▶ Work request
A single number is required: how many lines in the data below contain "agent".

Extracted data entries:
◆ ◆ ◆ ◆ ◆ ◆ ◆
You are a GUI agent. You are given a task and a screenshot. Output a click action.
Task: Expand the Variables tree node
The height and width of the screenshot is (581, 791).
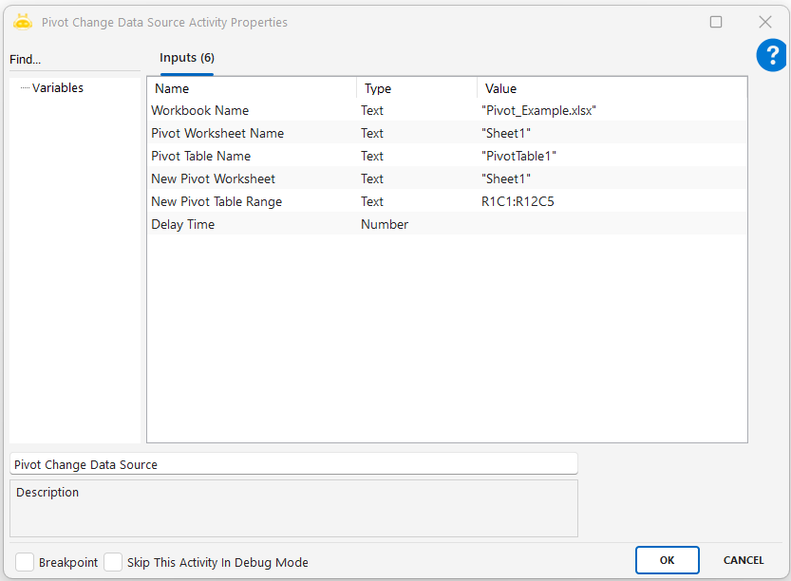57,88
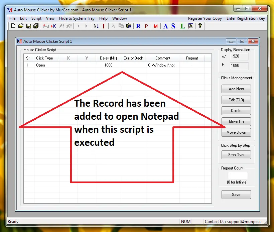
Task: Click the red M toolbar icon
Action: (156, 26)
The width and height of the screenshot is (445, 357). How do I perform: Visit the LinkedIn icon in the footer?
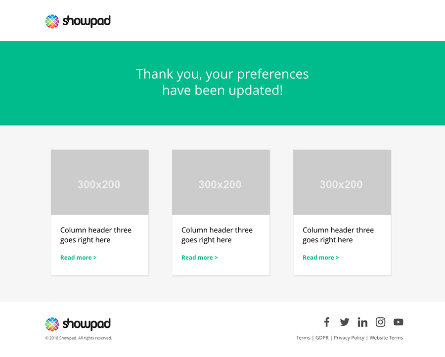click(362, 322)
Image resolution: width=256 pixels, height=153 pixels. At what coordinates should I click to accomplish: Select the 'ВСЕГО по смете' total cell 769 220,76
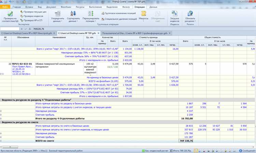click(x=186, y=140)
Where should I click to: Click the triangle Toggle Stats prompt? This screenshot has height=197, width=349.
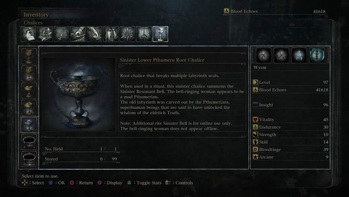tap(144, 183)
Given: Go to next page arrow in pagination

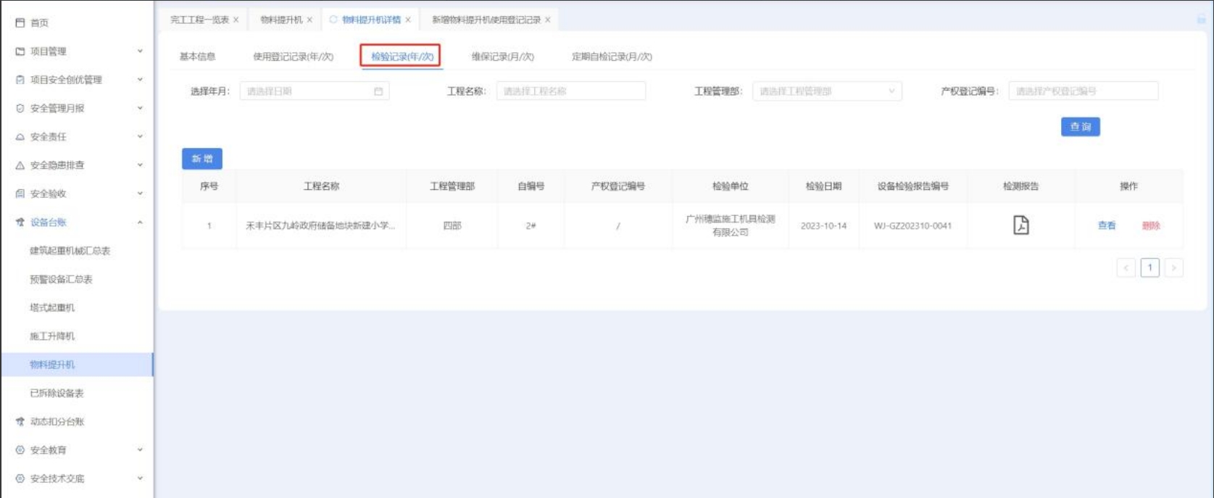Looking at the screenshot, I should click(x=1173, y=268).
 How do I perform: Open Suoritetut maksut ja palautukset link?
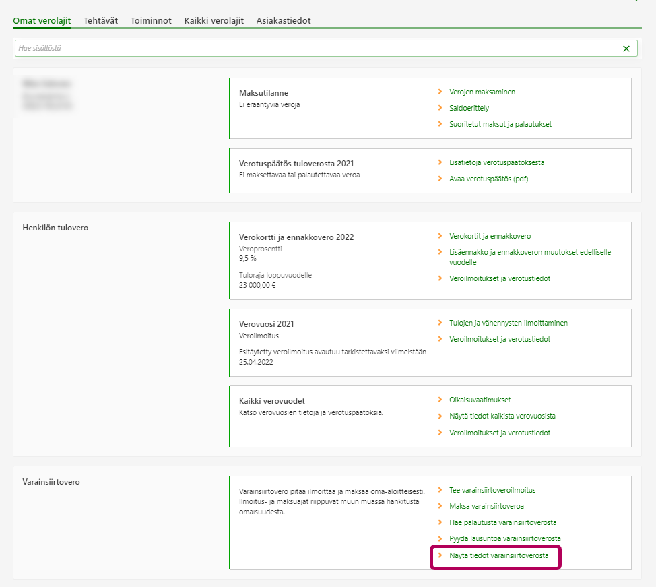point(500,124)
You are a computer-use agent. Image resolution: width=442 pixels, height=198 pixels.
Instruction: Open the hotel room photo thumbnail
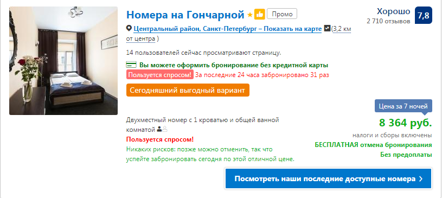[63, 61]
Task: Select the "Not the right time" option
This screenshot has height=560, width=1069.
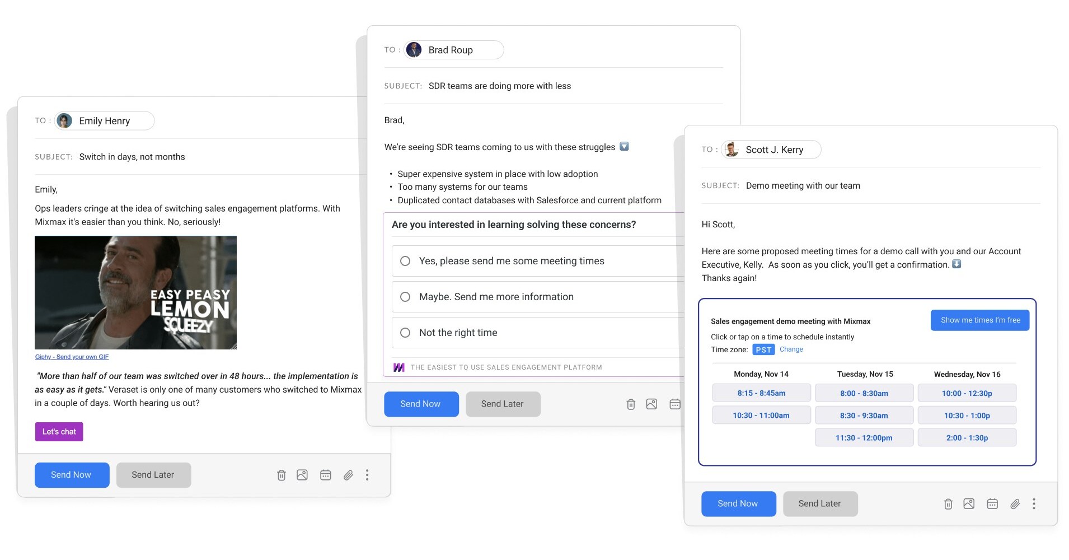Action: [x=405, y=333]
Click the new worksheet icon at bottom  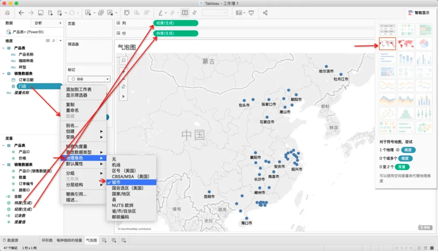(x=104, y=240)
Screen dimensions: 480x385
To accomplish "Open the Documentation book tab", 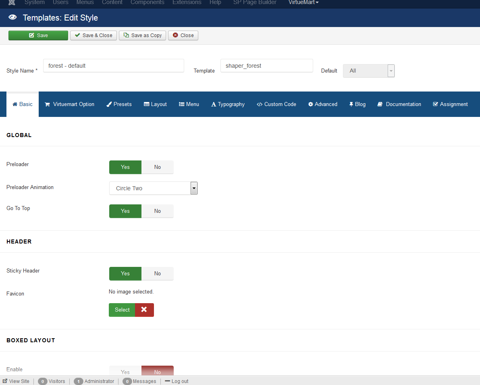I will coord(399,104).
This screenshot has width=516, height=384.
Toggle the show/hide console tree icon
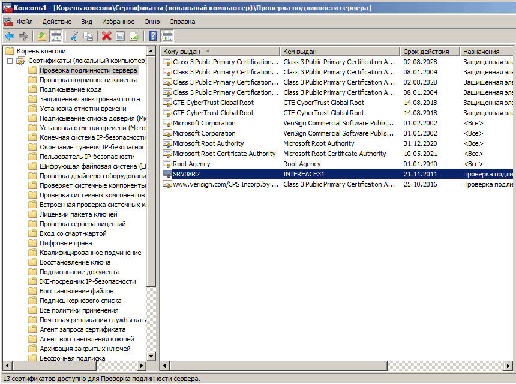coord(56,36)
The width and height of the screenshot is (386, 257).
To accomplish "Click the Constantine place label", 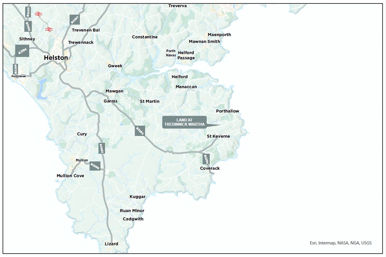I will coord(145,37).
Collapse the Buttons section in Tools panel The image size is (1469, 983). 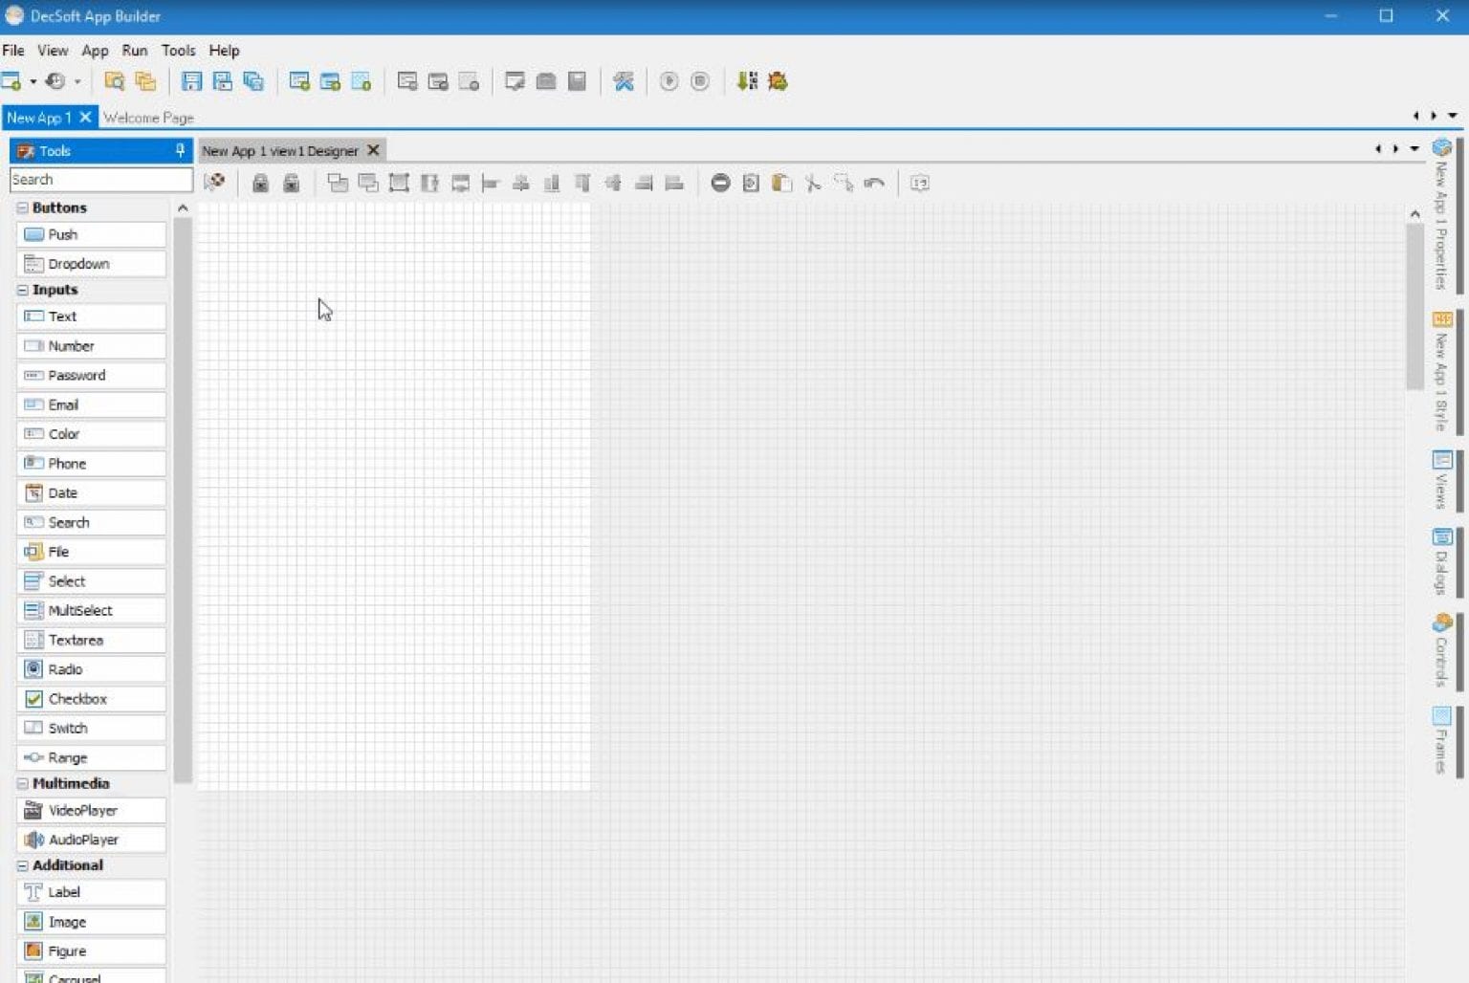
◆ ◆ ◆ ◆ ◆ ◆ ◆
▶ Reply
2